B. Brentwood. The nurse looked at it sadly. A letter for the
poor child! What hope and friendliness might it not contain! If it had
only come a couple of hours sooner!
Later that evening, when it was finally settled that the patient had
really escaped, the nurse went to the telephone.
Courtland was in Tennelly's room. They had been discussing woman
suffrage, some question that had come up in the political-science class
that day. Tennelly held that most women were too unbalanced to vote; you
never could tell what a woman would do next. She was swayed entirely by
her emotions, mainly two--love and hate; sometimes pride and
selfishness. _Always_ selfishness. Women were all selfish!

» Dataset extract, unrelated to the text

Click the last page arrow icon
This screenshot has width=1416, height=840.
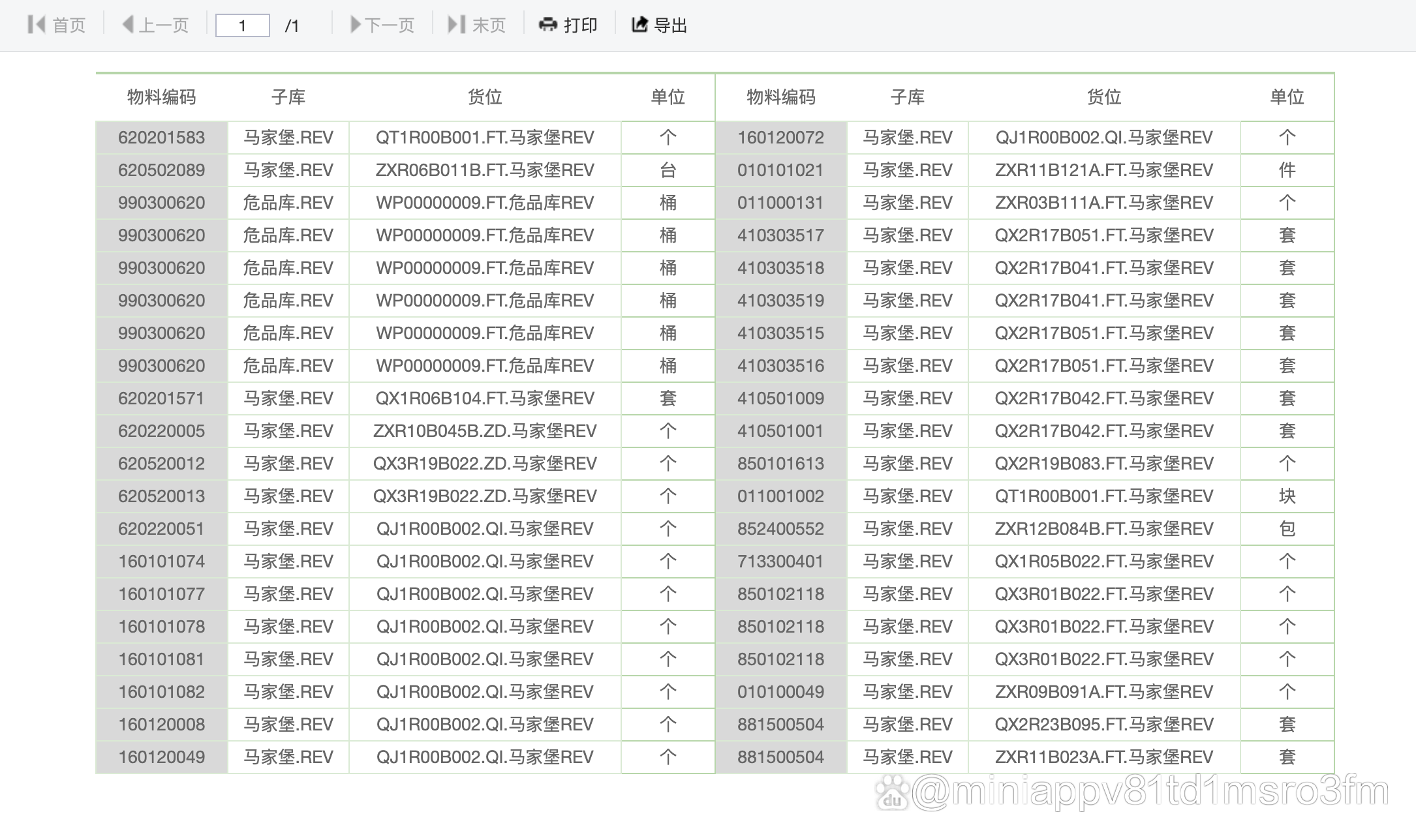[x=455, y=25]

Courtland thought of the calm, true eyes of Mother Marshall and the
telegram that had come the day before. He held that all women were not
selfish. He said he knew _one_ woman who was not. All women were not
flighty and unbalanced nor swayed by their emotions. He knew two girls
whom he thought were not swayed by their emotions. Just then he was
called to the telephone.
The nurse's voice broke upon his absorption with a disturbing element:
"Mr. Courtland, this is the nurse from Good Samaritan Hospital. I
thought you ought to know that Miss Brentwood has disappeared! We have
searched everywhere, but can get no clue to her whereabouts. She wasn't
fit to go. She had fainted again--was unconscious a long time. She had a
very disturbing call from a young woman this afternoon, who mentioned
your name and got up to the room somehow without the usual formalities.